The idea for this movie is that Peter Parker (Tom Holland) has been revealed as Spider-Man and it’s ruining his life more than all the other Avengers for some reason. He convinces Dr. Strange to cast a spell to make everyone forget his identity, but Peter changes his parameters midway through and ruins it. That opens the gates to let a few villains from other multi-verses into his universe. It just so happens that it’s villains from the worlds of the 2002 and 2012 movies. Instead of simply capturing the villains (which he does pretty easily) and sending them back, Peter decides it’s better to try and reform them first. This has disastrous consequences and eventually requires him to recruit two other Spider-Men into his universe: Tobey and Andrew.

 

That all is a stretch. It screams “fan service”. It’s a painfully reverse-engineered screenplay. I applaud the filmmakers for how well they integrated ideas like the multi-verse from other ends of the MCU into this for the story, but it’s undeniable that over an hour of the movie is spent setting up a chess board in only somewhat engaging ways.

 

That said, I don’t care. And there are two reasons for this. 1) Once the Spider-Men are together, they are so much fun.

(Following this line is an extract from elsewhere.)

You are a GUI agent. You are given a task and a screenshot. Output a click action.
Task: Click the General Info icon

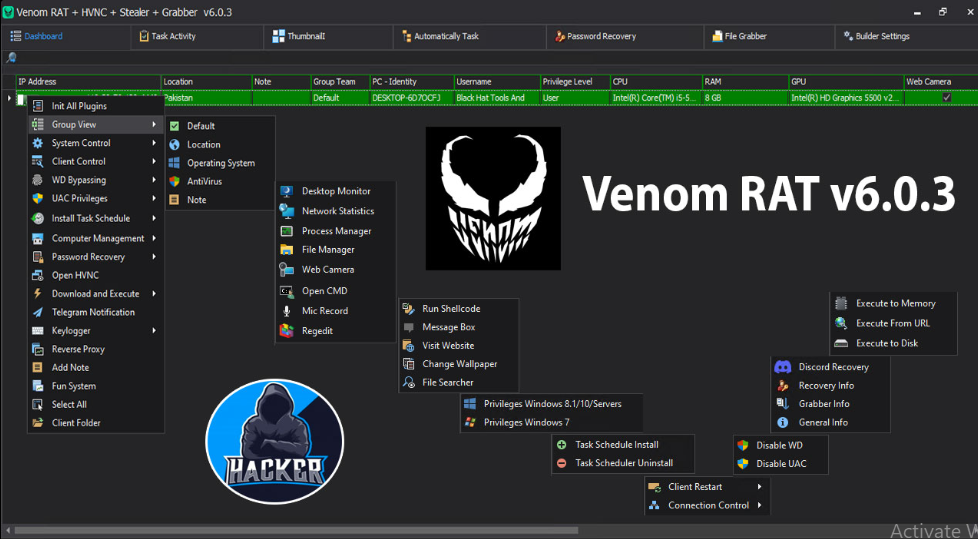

Ignoring the film quality, they’ve never cast a bad Spider-Man and seeing the different takes on the same character gave the movie so much life. Not to mention most of the villains are fun. Much of the Sam Rami movies’ success was Willem Dafoe and Alfred Molina as great villains. Anything to bring them back is welcome, since the modern MCU continues to have a villain problem. 2) Like The Great Movie Ride, No Way Home understands the power of using history to connect with an audience. I got chills seeing Andrew and especially Tobey show up as 20 years of the franchise came flooding into my brain. It’s a weird evolution of the MCU. Step 1: Bring the heroes they introduced together (The Avengers). Step 2: Payoff years of their own mythology (Avengers: Endgame). Step 3: Payoff decades of work with Marvel characters all-around (No Way Home). Between Into the Spider-Verse and this, the Spider-Man franchise has turned into the most self-examining superhero franchise and knows how to play on the audience’s past knowledge and expectations for new story.

 

What’s really crazy is when you start going galaxy brain on this. This movie is fundamentally a factory reset that allows Sony to take more control over the character. Think about it. Aunt May is dead and delivers the “great power, great responsibility” line, which is traditionally the kicking off point for Spider-Man. He’s back to a hidden identity. The Avengers have all forgotten him, so he’s not beholden to those team ups. As a struggling nobody in New York, he can be a photographer selling pictures of Spider-Man to J. Jonah Jameson. Marvel just gifted Sony a clean slate. The only downside is no Zendaya as MJ if they continue with this angle*.

 

*Btw: That final scene between Peter and MJ was just terrific. If that really is the farewell to MJ, then it’s a damn great one. Zendaya and Tom Holland played that so well.

 

Then there’s the fact that neither previous Spider-Man franchise had a proper ending, and No Way Home actually completed those arcs to an extent. It sounds like Tobey’s Peter and Mary Jane made things work. He’s lasted into “middle-back pain” age and has found some peace. Andrew Garfield’s Spider-Man movies were abruptly ended because they weren’t good. Garfield was never the problem with them though. The one aspect of those movies that worked was him and Emma Stone’s chemistry, so Gwen’s death is the only moment of significance from the films. He gets to make good on that by saving MJ in the way that he couldn’t save Gwen. A surprisingly moving scene.

 

I suspect this movie will never be better than it is at this moment. It’s a film designed for surprise and delight. You’re supposed to come out of that movie beaming, and I was. Over time, when the novelty of the crossover wears off, I’m sure the sweaty place-setting and pacing problems will be more noticeable. I sure as hell enjoyed the movie though. I could get into some proper review points like saying who in the cast worked best or praise the action-set pieces, but there’s no point. The product remains consistent in those ways. No Way Home just got the emotion right better than nearly any other MCU movie.